Document segment ::
[BEGIN]

It wasn’t more than a few minutes after sharing the news that the baby in my belly was going to be a boy, our second boy, that we started to hear the comments.
“Well, then it’s official. You’ll have to go for a third to get a girl!”
“I guess the third time will be the charm then, right?”
Um, excuse me?
And it hasn’t stopped since. A few months after finding out our second baby’s gender, I gave birth to an absolutely beautiful boy, and he is now almost a year old. He and his older brother play with trucks, wrestle with each other, and laugh day in, day out, and I watch myself grow into this role as a “boy mom” more and more, complete with everything that comes with the territory (bugs, bruises, mud, and messes). I have embraced this role of mine wholeheartedly, finding it to be pure joy.
But all through the ups and downs of this crazy first year of life with our second son, the gender of my two children has been referenced, more often than I’d prefer, usually with a subtle negative connotation. And I say that it is negative because by suggesting that I need to have another child in order to fulfill some assumed desire for a girl, it’s disrespecting the gender of my two already born children. It takes away the beauty of my two baby boys, the special-ness of them, the importance of them.
I’m well aware that the majority of these comments are not mean spirited at their core; that they are usually off-handed remarks, people trying to share a sentiment they find funny. But honestly, I don’t find them funny anymore; I’m over it. I look at my family and think we are just perfect the way we are. It doesn’t matter if we plan to have another baby or not, we aren’t lacking in any way because the males outnumber the females in our home.
I don’t think anyone has the right to ask a woman “When will you have a baby?” or even worse “Are you trying for a baby yet?” To ask those types of questions invades into a very private part of another person’s life and not knowing if they are struggling with anything (infertility, the decision to have children in the first place, etc.) forces them into a potentially awkward and uncomfortable situation that they should not have to answer to, unless, of course, they want to.

[END]

Exercises ::
- 1) Do the following statements agree with the essay on raising two sons? For each, answer yes or no and quote the words of the essay that decide it. (a) The writer's second son is now almost a year old. (b) The writer believes most of the comments about having a girl are meant to be cruel. (c) The writer thinks it is acceptable to ask a woman when she will have a baby.
- 2) According to the essay on raising two sons, what things come with the territory of being a "boy mom"?

Pointing data for screenshots

[BEGIN]

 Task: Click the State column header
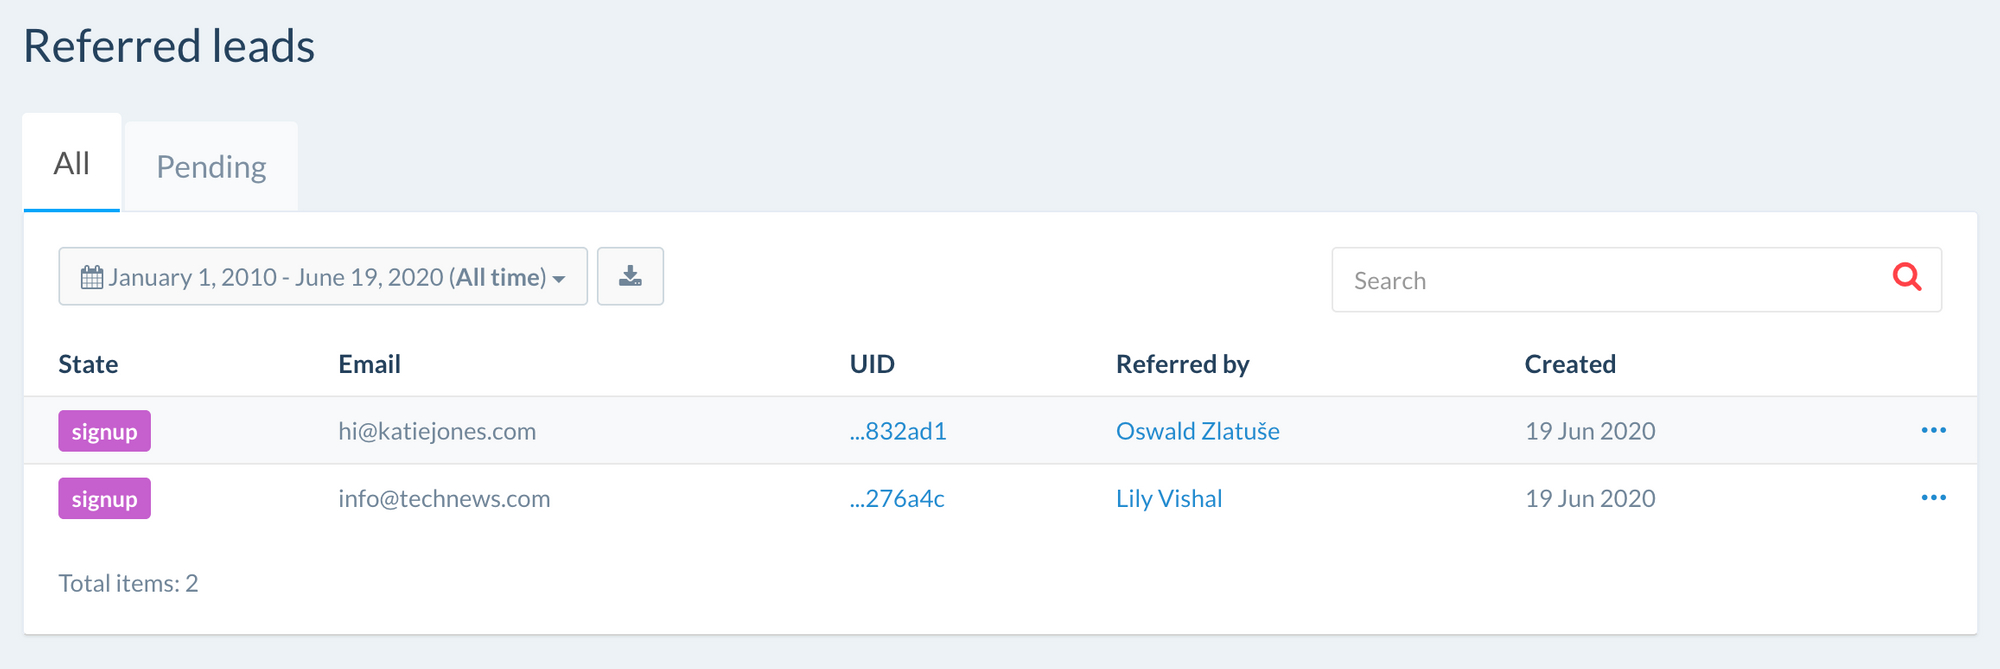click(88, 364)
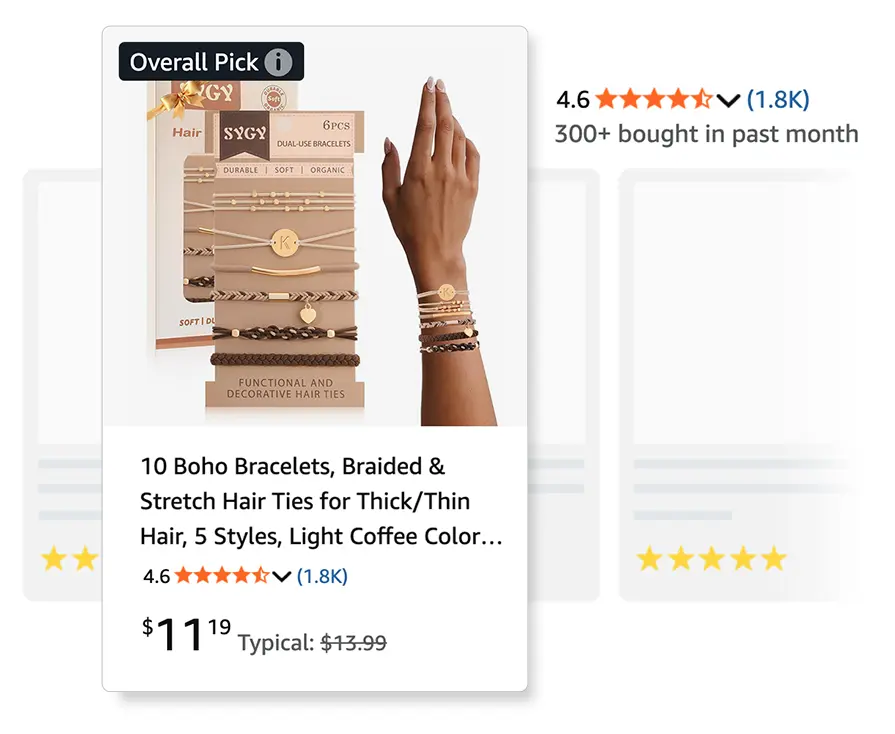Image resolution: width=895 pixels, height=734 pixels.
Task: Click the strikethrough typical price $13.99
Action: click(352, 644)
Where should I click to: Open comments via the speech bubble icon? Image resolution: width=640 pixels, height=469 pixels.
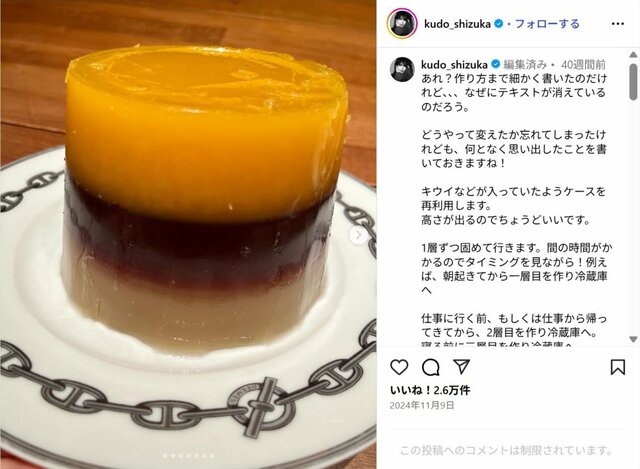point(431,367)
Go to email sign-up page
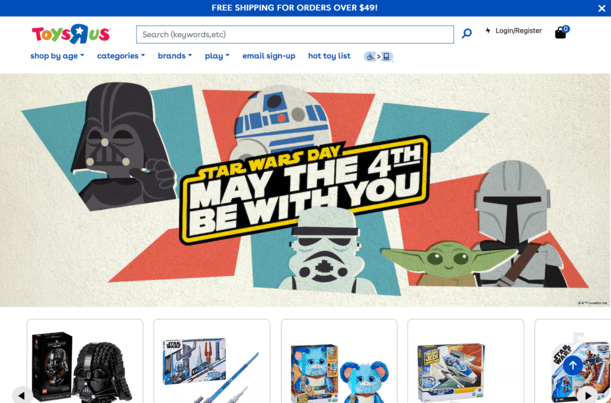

[END]

Responses per task ::
- 1)
(a) Yes: "he is now almost a year old"
(b) No: "the majority of these comments are not mean spirited at their core"
(c) No: "I don’t think anyone has the right to ask a woman “When will you have a baby?”"

- 2) Bugs, bruises, mud, and messes.